Springer Nature Storytellers hosted an event at Berlin Science Week in which five researchers on the front lines of discovery shared true stories about life behind the science. We asked each of the storytellers to tell us what it was like to communicate about their research in a more personal way. Listen to the stories they told and read more about what they learned from the experience.
Masanori Nakayama studies the molecular mechanisms of angiosarcoma. In our interview below, he describes his experience with Springer Nature Storytellers—including why it's best to go with the flow rather than memorize your whole story.

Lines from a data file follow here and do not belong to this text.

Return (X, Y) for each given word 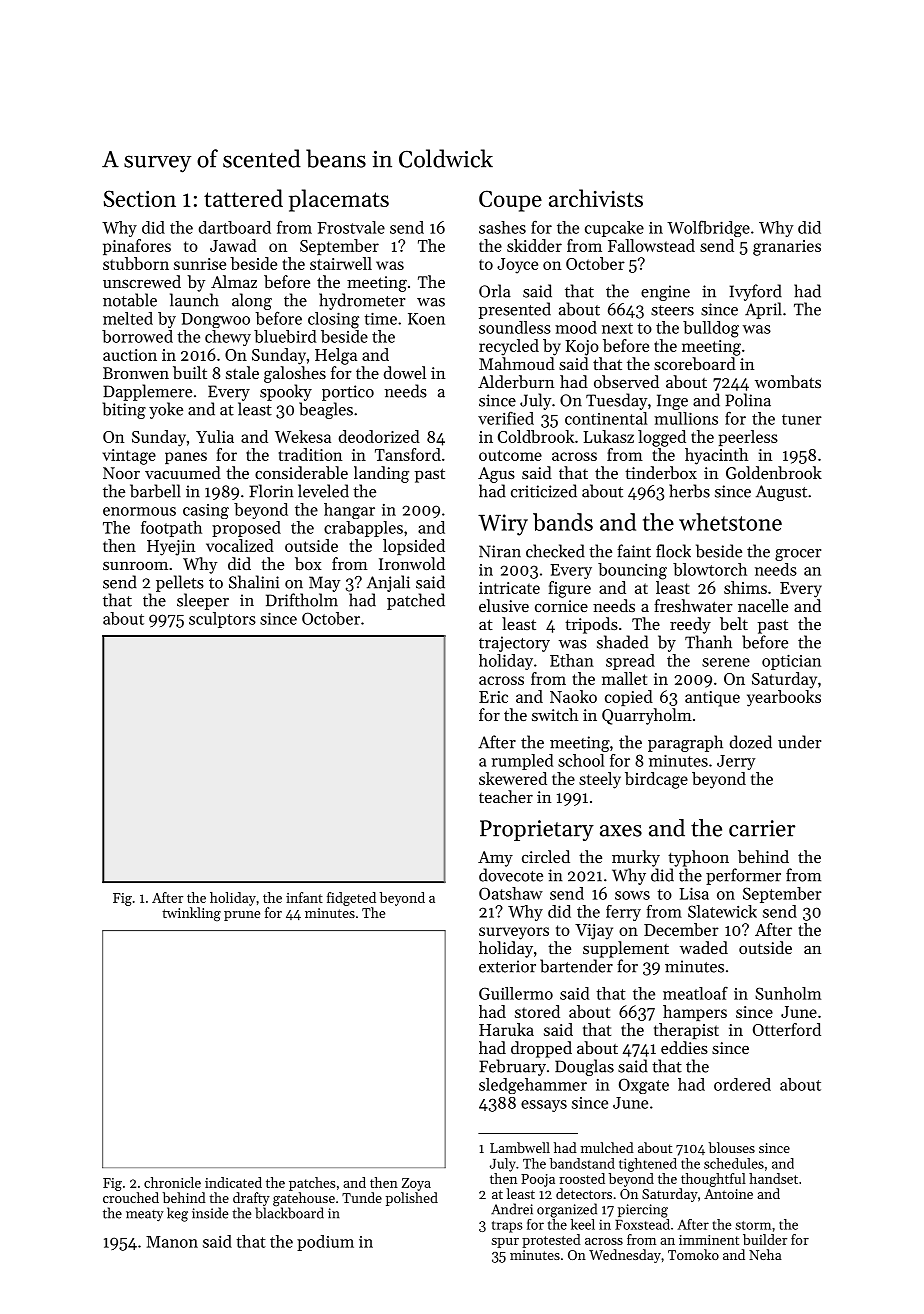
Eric (493, 697)
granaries (787, 248)
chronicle (172, 1182)
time (381, 318)
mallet (624, 678)
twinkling (191, 914)
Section (140, 198)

I've planned outreach activities at the Japanese embassy for Japanese kids living in Berlin and took part in that event.
I prepared a manuscript for it with Skylar (The Story Collider) and tried to memorize it.
To be honest, I forgot most of it (ha!) but I managed it just as well live, if only a bit different.

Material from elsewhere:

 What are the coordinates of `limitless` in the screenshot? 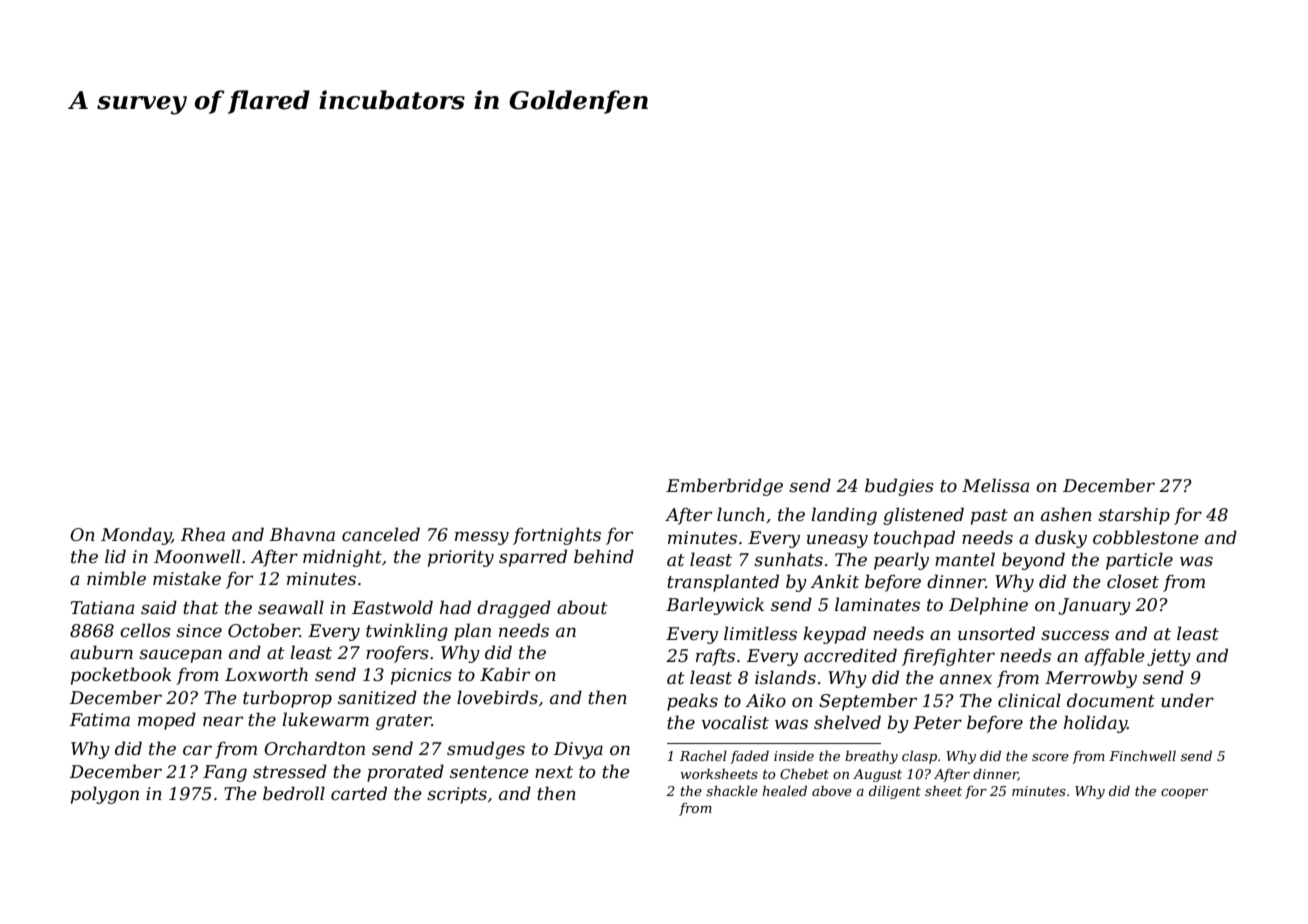 It's located at (760, 633).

The responses from [the] audience were more positive than I expected.
If you try to memorize every single word, this is not a good idea. The actual event is very lively and it's best to be off a script.
Masanori Nakayama is a bio-medical scientist working on the molecular mechanisms of angiosarcoma at the Max Planck Institute for Heart and Lung Research in Germany. His research interest is in angiosarcoma and his group is aiming to develop a new therapeutic strategy against angiosarcoma based on his personal experience.